:: Information supplied

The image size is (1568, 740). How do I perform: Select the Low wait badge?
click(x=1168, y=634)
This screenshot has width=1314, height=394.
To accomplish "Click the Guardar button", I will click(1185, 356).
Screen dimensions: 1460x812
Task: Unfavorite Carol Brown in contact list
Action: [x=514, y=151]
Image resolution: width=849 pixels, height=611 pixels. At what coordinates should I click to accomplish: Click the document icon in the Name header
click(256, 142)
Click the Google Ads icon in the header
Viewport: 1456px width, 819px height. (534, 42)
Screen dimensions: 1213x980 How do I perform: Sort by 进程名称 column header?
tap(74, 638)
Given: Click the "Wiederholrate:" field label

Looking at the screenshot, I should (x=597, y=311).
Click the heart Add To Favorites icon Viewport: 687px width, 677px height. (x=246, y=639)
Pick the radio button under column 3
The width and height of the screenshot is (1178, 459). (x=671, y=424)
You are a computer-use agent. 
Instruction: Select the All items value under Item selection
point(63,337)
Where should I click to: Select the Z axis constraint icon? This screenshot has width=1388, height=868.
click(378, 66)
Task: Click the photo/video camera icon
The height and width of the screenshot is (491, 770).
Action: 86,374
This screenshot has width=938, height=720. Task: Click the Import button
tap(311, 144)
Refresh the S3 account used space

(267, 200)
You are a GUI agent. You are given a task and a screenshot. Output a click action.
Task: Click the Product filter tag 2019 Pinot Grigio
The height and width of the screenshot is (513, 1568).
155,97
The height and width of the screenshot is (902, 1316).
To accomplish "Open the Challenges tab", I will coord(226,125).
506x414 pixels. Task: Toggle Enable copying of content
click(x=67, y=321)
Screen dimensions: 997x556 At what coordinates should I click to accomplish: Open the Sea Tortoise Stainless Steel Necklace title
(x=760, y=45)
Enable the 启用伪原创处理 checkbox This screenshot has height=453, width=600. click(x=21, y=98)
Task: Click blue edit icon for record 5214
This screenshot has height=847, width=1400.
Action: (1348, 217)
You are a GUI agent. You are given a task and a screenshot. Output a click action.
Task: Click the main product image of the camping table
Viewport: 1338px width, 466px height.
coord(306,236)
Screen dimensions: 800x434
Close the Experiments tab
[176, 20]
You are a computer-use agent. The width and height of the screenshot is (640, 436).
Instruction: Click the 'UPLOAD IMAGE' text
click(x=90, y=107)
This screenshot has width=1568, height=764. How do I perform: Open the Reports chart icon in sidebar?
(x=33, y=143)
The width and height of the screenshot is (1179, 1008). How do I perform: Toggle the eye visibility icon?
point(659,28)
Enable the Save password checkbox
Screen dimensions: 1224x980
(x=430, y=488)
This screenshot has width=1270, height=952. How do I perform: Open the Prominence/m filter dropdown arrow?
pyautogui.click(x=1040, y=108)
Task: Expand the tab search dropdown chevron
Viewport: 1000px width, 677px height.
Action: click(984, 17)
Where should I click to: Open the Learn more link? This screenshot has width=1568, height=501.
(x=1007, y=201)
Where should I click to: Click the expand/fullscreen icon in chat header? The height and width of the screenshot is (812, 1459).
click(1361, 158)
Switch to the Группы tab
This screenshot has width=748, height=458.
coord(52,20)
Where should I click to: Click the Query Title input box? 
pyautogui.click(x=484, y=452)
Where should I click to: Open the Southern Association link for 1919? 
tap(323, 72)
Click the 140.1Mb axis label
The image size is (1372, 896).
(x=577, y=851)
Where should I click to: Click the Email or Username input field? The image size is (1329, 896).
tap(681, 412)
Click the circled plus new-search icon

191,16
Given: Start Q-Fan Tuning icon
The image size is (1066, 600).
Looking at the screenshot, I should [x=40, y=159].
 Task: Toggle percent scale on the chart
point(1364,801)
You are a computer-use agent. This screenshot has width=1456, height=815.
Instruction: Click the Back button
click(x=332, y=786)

::::

Reproduce all of the records above word for word.

### Problem solution
The image size is (1568, 740). How do I perform: Select the Low wait badge?
click(x=1168, y=634)
This screenshot has width=1314, height=394.
To accomplish "Click the Guardar button", I will click(1185, 356).
Screen dimensions: 1460x812
Task: Unfavorite Carol Brown in contact list
Action: [x=514, y=151]
Image resolution: width=849 pixels, height=611 pixels. At what coordinates should I click to accomplish: Click the document icon in the Name header
click(256, 142)
Click the Google Ads icon in the header
Viewport: 1456px width, 819px height. (534, 42)
Screen dimensions: 1213x980 How do I perform: Sort by 进程名称 column header?
tap(74, 638)
Given: Click the "Wiederholrate:" field label

Looking at the screenshot, I should (x=597, y=311).
Click the heart Add To Favorites icon Viewport: 687px width, 677px height. (x=246, y=639)
Pick the radio button under column 3
The width and height of the screenshot is (1178, 459). (x=671, y=424)
You are a computer-use agent. 
Instruction: Select the All items value under Item selection
point(63,337)
Where should I click to: Select the Z axis constraint icon? This screenshot has width=1388, height=868.
click(378, 66)
Task: Click the photo/video camera icon
The height and width of the screenshot is (491, 770).
Action: 86,374
This screenshot has width=938, height=720. Task: Click the Import button
tap(311, 144)
Refresh the S3 account used space

(267, 200)
You are a GUI agent. You are given a task and a screenshot. Output a click action.
Task: Click the Product filter tag 2019 Pinot Grigio
The height and width of the screenshot is (513, 1568).
155,97
The height and width of the screenshot is (902, 1316).
To accomplish "Open the Challenges tab", I will coord(226,125).
506x414 pixels. Task: Toggle Enable copying of content
click(x=67, y=321)
Screen dimensions: 997x556 At what coordinates should I click to accomplish: Open the Sea Tortoise Stainless Steel Necklace title
(x=760, y=45)
Enable the 启用伪原创处理 checkbox This screenshot has height=453, width=600. click(x=21, y=98)
Task: Click blue edit icon for record 5214
This screenshot has height=847, width=1400.
Action: (1348, 217)
You are a GUI agent. You are given a task and a screenshot. Output a click action.
Task: Click the main product image of the camping table
Viewport: 1338px width, 466px height.
coord(306,236)
Screen dimensions: 800x434
Close the Experiments tab
[176, 20]
You are a computer-use agent. The width and height of the screenshot is (640, 436).
Instruction: Click the 'UPLOAD IMAGE' text
click(x=90, y=107)
This screenshot has width=1568, height=764. How do I perform: Open the Reports chart icon in sidebar?
(x=33, y=143)
The width and height of the screenshot is (1179, 1008). How do I perform: Toggle the eye visibility icon?
point(659,28)
Enable the Save password checkbox
Screen dimensions: 1224x980
(x=430, y=488)
This screenshot has width=1270, height=952. How do I perform: Open the Prominence/m filter dropdown arrow?
pyautogui.click(x=1040, y=108)
Task: Expand the tab search dropdown chevron
Viewport: 1000px width, 677px height.
Action: click(984, 17)
Where should I click to: Open the Learn more link? This screenshot has width=1568, height=501.
(x=1007, y=201)
Where should I click to: Click the expand/fullscreen icon in chat header? The height and width of the screenshot is (812, 1459).
click(1361, 158)
Switch to the Группы tab
This screenshot has width=748, height=458.
coord(52,20)
Where should I click to: Click the Query Title input box? 
pyautogui.click(x=484, y=452)
Where should I click to: Open the Southern Association link for 1919? 
tap(323, 72)
Click the 140.1Mb axis label
The image size is (1372, 896).
(x=577, y=851)
Where should I click to: Click the Email or Username input field? The image size is (1329, 896).
tap(681, 412)
Click the circled plus new-search icon

191,16
Given: Start Q-Fan Tuning icon
The image size is (1066, 600).
Looking at the screenshot, I should [x=40, y=159].
 Task: Toggle percent scale on the chart
point(1364,801)
You are a computer-use agent. This screenshot has width=1456, height=815.
Instruction: Click the Back button
click(x=332, y=786)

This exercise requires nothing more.